El mapa y el territorio by Michel Houellebecq

El mapa y el territorio by Michel Houellebecq

autor:Michel Houellebecq
La lengua: spa
Format: epub, mobi
ISBN: 978-84-339-7568-3
editor: Anagrama


XI

Cuando despertó, la mañana del 25 de diciembre, París estaba cubierto de nieve; en el boulevard Vincent-Auriol pasó por delante de un mendigo de barba tupida e hirsuta, con la piel casi parda de mugre. Depositó dos euros en su escudilla y luego, volviendo sobre sus pasos, añadió un billete de diez euros; el otro emitió un gruñido sorprendido. Jed era ahora un hombre rico, y los arcos metálicos del metro aéreo sobrevolaban un paisaje suavizado, letal. La nieve se fundiría durante la jornada, todo aquello se transformaría en barro, en agua sucia; después la vida seguiría su curso, con un ritmo asaz lento. Entre estos dos momentos fuertes, de alta intensidad relacional y comercial, que son las cenas de Nochebuena y Nochevieja, transcurre una semana interminable, que en el fondo sólo es un vasto tiempo muerto; la animación se reanudaría, aunque fulgurante, explosiva, al principio de la noche del 31.

Ya de regreso en su casa, examinó la tarjeta de visita de Olga: Michelin TV, avenue Pierre Ier de Serbie, directora de programas. Ella también había triunfado en su vida profesional, sin haberlo buscado con una avidez especial, pero no se había casado, y este pensamiento le incomodó. Sin pensarlo realmente, todos aquellos años, siempre se había imaginado que ella habría encontrado el amor, o cuando menos una vida de familia en algún lugar de Rusia.

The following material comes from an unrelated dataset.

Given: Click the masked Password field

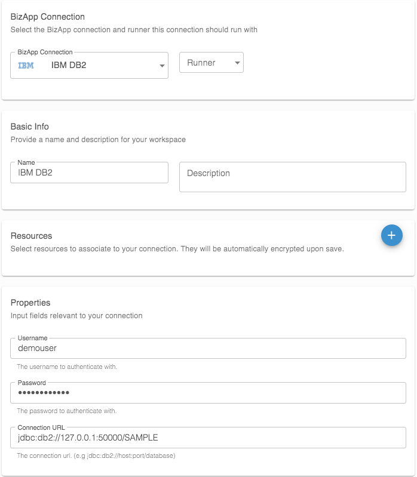Looking at the screenshot, I should (208, 393).
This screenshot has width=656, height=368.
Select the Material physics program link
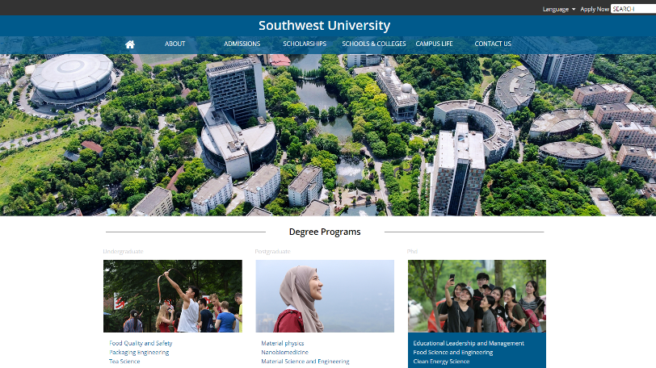(x=283, y=343)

Llamó a última hora de la mañana siguiente, esperando que todo el mundo estaría de vacaciones, pero no fue así: al cabo de cinco minutos de espera, una secretaria estresada le respondió que Olga estaba reunida y que le diría que había llamado.

A medida que pasaban los minutos, esperando inmóvil cerca del teléfono, aumentaba su nerviosismo. Tenía enfrente el cuadro de Houellebecq, posado en el caballete; esa misma mañana había ido al banco a retirarlo. La mirada del escritor, demasiado intensa, acrecentaba su malestar. Se levantó, dio la vuelta al lienzo hacia el lado del bastidor. Setecientos cincuenta mil euros…, se dijo. No tenía ningún sentido. Picasso tampoco tenía ningún sentido; todavía menos, probablemente, si es que se puede establecer una gradación en la falta de sentido.

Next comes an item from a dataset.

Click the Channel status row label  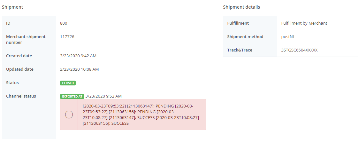tap(21, 96)
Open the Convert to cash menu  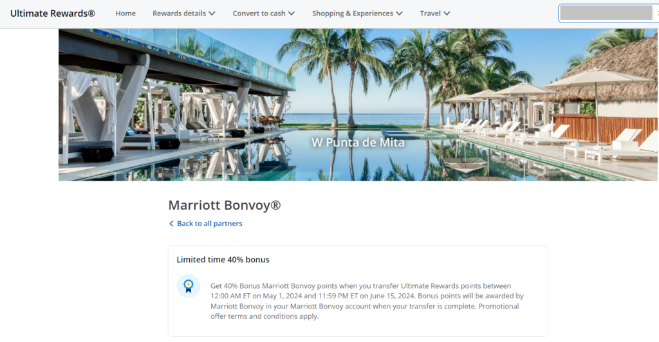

Sonó el teléfono justo cuando se dirigía a la cocina. Se precipitó a descolgarlo. La voz de Olga no había cambiado. La voz de la gente no cambia nunca, como tampoco la expresión de su mirada. En medio del derrumbamiento físico generalizado en que se resume la vejez, la voz y la mirada aportan el testimonio dolorosamente irrecusable de la persistencia del carácter, las aspiraciones, los deseos, de todo lo que constituye una personalidad humana.

—¿Has ido a la galería? —preguntó, un poco por empezar la conversación en un terreno neutral, y después se asombró de que su obra pictórica se hubiese convertido en un terreno neutral para él mismo.

—Sí, y me gustó mucho. Es… original. No se parece a nada que yo haya visto antes. Pero siempre he sabido que tenías talento.

Siguió un silencio limpio.

—Francesito… —dijo Olga, su tono de ironía disimulaba mal una emoción real, y Jed se sintió de nuevo incómodo, al borde de las lágrimas—.